The Age Discrimination Employment Act: This Act was developed in 1967 and is known by many today simply as the ADEA. It protects individuals who are over 40 years old from being discriminated in the job place, whether that means being fired or promoted. This Act protects both the individual that is already employed and the one that is applying for a position. It states that no one can be discriminated against according to their age when it comes to: “term, condition or privilege of employment.” This Act is designed to protect those people who are working for medium to large businesses and those who are employed by the state (whether that is local or federal).

The Age Discrimination Act of 1975: This Act, developed in 1975, is designed to protect those individuals who are applying for federal financial assistance. The Act allows any person, regardless of age, to apply and have the same chance of receiving any federal assistance that is available. The Act is enforced by the Civil Rights Center and it works in relation to the Act of 1967 (which is enforced by the Equal Employment Opportunity Commission).

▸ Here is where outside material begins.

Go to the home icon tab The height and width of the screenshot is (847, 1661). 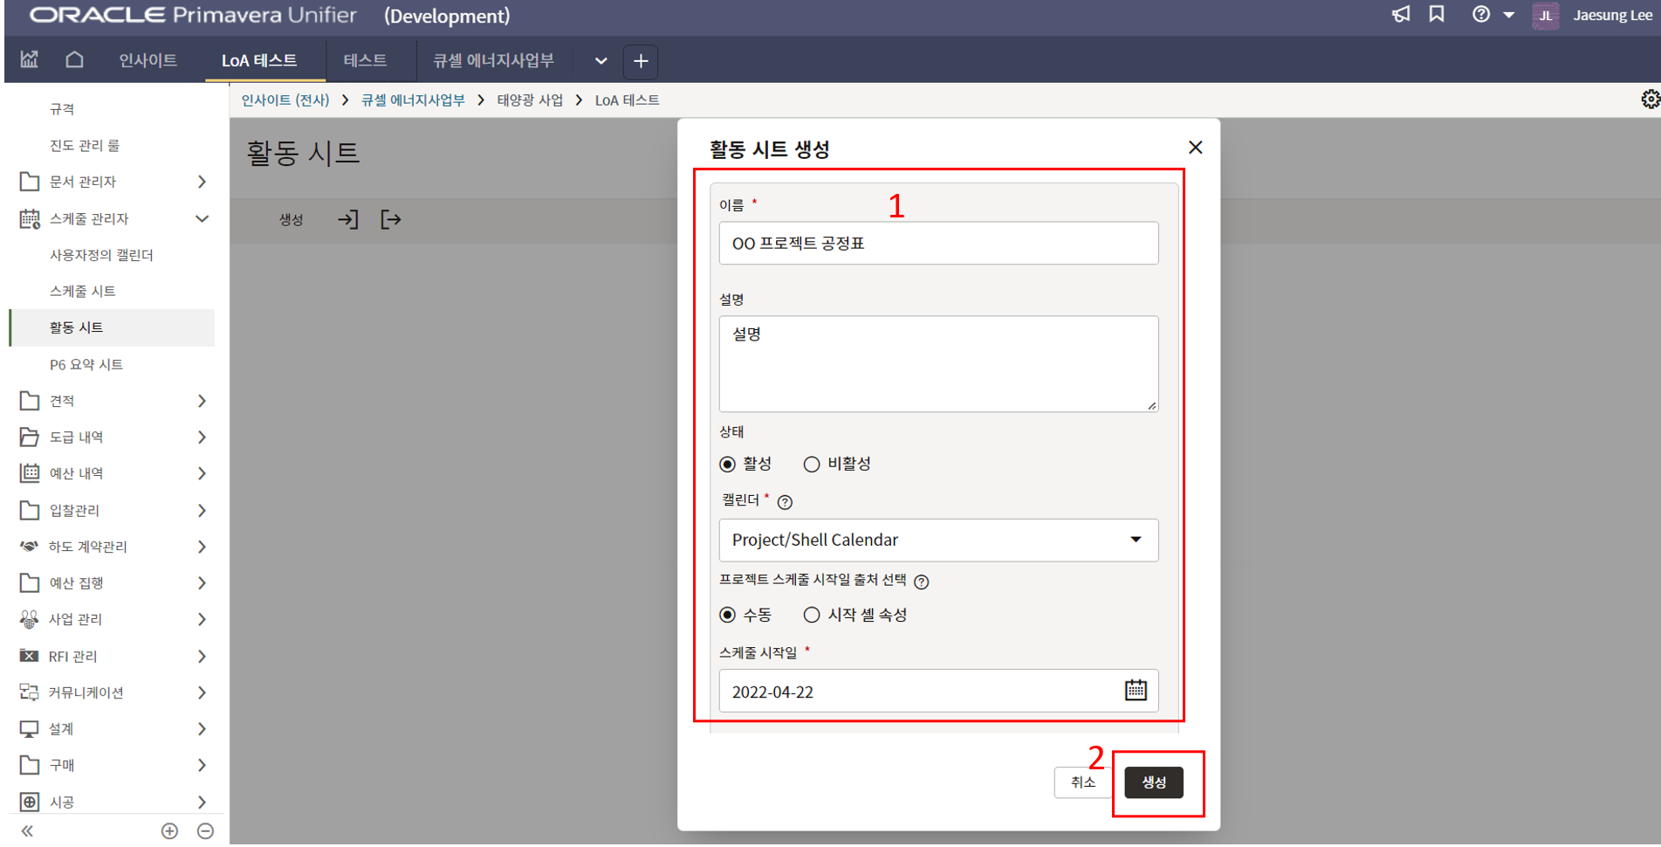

Workforce Investment Act (Section 188): This Act, which was developed in 1998, protects applicants of the WIA Title I- financially assisted programs from being discriminated against according to their age. This Act not only protects applicants from age discrimination but also according to their: race, color, religion, beliefs, national origin and/ or disabilities. This Act is also enforced by the Civil Rights Center.

Age discrimination is a real life problem for many individuals and it is important that they know their rights when it comes to protecting themselves in all instances. Here are a few more facts about age discrimination.

* Apprenticeship programs cannot discriminate against a person according to their age with the exception of possible minimum age requirements as set by the ADEA or EEOC.
* It is unlawful to advertise with age discriminatory marketing. According to the ADEA a company or program cannot distribute advertisements that require applicants to be a certain age to qualify. Certain exceptions apply.
* A company cannot use age against an applicant during the application process. While an employer can ask for birthdates and current age, they cannot use this information against the applicant.
* Older employees cannot be denied benefits as given by the company. According to the Older Workers Benefit Protection Act of 1990, employers cannot deny benefits to deserving older employees.

By: Kelly Hunter
Kelly Hunter is an a regular writer for http://www.hostile-work-environment.com about Hostile Work Environment issues in the workplace.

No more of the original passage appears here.